California’s first openly gay Insurance Commissioner, Ricardo Lara, has decidedly taken on insurance companies to protect those seeking access to PrEP services. An investigation by the Department of Insurance examined life, disability income and long-term care insurance companies and discovered evidence that “some insurers had denied or limited coverage, restricted products available through accelerated underwriting, placed conditions on coverage, or charged higher rates to users of pre-exposure prophylaxis, or PrEP, medication.”
Accordingly, The Department of Insurance issued a notice reminding insurers a person’s history of PrEP use cannot be used as a justification to deny life, disability or long-term care insurance coverage or charge higher premiums for that coverage under California’s The Equal Insurance HIV Act, which becomes enforceable starting January 1, 2023.
But insurers don’t have to wait until then to do away with discriminatory practices. That’s why I texted the insurance broker and asked her if she could be an ally for queer people and remind the underwriters she’s in communication with that this should not be allowed and, at least in California, won’t be allowed soon. She didn’t respond, but I hope she’s thoughtfully considering my message.
The impact of this law especially brings me comfort as a Black, gay man, because I’ve seen how HIV and AIDS have disproportionately impacted my community. Tools for combating this virus should not be made any more challenging to access than they already are. Some estimates show that 1 in 2 gay black men may contract HIV in their lifetimes. Anything we can do to provide relief to our already-hurting community is welcomed.
Apart from institutional forces such as the archaic, discriminatory insurance policies that create stigma around PrEP use, there are also social ones. Some folks who take PrEP are called “Truvada whores.” There is a perception that because they’re taking the medication they must be very sexually active, and unfortunately both everyday folks and even the medical community themselves aren’t immune to this perception.
In actuality people who take PrEP are a part of the solution for stopping the spread of HIV. But, they may feel like they’re doing something wrong or that they have to hide thanks to this stigma. No one should feel like they’re being punished because they’re trying to take control of their health.

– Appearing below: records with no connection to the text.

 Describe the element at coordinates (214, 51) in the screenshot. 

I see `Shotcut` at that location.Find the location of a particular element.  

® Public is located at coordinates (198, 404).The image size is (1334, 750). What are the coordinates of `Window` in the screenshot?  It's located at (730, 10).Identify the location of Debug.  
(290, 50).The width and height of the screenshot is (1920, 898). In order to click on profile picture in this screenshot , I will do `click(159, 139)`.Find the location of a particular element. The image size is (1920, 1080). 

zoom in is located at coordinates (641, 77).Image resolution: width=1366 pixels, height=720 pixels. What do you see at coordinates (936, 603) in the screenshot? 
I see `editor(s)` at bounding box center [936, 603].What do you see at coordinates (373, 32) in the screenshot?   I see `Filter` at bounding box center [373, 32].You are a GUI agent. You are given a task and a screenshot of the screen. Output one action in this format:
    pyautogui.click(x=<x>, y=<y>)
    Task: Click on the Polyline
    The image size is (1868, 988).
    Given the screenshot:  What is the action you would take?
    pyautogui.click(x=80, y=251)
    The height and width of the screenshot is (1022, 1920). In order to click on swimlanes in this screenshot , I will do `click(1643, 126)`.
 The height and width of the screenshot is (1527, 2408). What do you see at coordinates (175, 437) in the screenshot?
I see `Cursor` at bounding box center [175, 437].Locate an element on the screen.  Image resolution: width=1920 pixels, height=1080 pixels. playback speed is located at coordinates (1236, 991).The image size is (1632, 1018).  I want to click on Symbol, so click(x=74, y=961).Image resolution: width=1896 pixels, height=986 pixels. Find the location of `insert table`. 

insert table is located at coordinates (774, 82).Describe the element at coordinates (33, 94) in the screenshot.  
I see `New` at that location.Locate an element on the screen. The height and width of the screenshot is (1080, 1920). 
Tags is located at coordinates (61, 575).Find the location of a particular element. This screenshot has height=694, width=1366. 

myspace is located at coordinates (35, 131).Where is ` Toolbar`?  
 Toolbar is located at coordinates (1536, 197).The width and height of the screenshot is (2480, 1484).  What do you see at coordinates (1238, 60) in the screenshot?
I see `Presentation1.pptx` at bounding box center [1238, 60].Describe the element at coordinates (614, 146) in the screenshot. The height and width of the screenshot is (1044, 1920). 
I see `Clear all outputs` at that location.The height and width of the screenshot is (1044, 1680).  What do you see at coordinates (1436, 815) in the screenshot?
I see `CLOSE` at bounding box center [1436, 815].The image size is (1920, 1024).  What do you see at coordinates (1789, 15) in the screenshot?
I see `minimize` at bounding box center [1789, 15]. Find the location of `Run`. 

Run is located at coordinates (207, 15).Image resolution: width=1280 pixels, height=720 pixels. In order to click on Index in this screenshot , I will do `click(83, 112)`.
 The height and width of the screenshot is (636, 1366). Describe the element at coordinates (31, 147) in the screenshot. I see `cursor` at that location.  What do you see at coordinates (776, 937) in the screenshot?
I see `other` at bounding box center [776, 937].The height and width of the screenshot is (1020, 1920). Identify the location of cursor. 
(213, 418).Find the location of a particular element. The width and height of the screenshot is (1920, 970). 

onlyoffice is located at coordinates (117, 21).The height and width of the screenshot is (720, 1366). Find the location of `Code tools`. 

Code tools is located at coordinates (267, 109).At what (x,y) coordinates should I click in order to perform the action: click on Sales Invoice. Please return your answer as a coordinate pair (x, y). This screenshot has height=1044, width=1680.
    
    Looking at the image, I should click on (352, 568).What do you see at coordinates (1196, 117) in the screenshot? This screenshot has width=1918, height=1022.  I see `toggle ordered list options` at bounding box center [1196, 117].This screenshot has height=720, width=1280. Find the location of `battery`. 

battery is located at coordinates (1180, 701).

Terrance Wilder was diagnosed with HIV at the age of 20, and now works with San Francisco AIDS Foundation to help others gain access to PrEP. He’s deeply concerned about making sure access to PrEP is available to people who need it the most.
“If a person doesn’t have a stable place to live or consider themselves homeless, PrEP most likely will not be as much of a priority for them although they may be putting themselves at risk daily,” Wilder said. He’s also seen how transportation can be a barrier as some folks may can’t make it to their appointments or to pick up their medications, and mental health disparities can be barriers for folks in many ways.
Laws are just one tool to affect change in our society. How we treat each other and support each other on the individual level creates an environment that moves our society towards addressing health access and equity as well. One of the most dangerous things we can do for society is to allow being uninformed to create additional harm onto communities needing our help the most.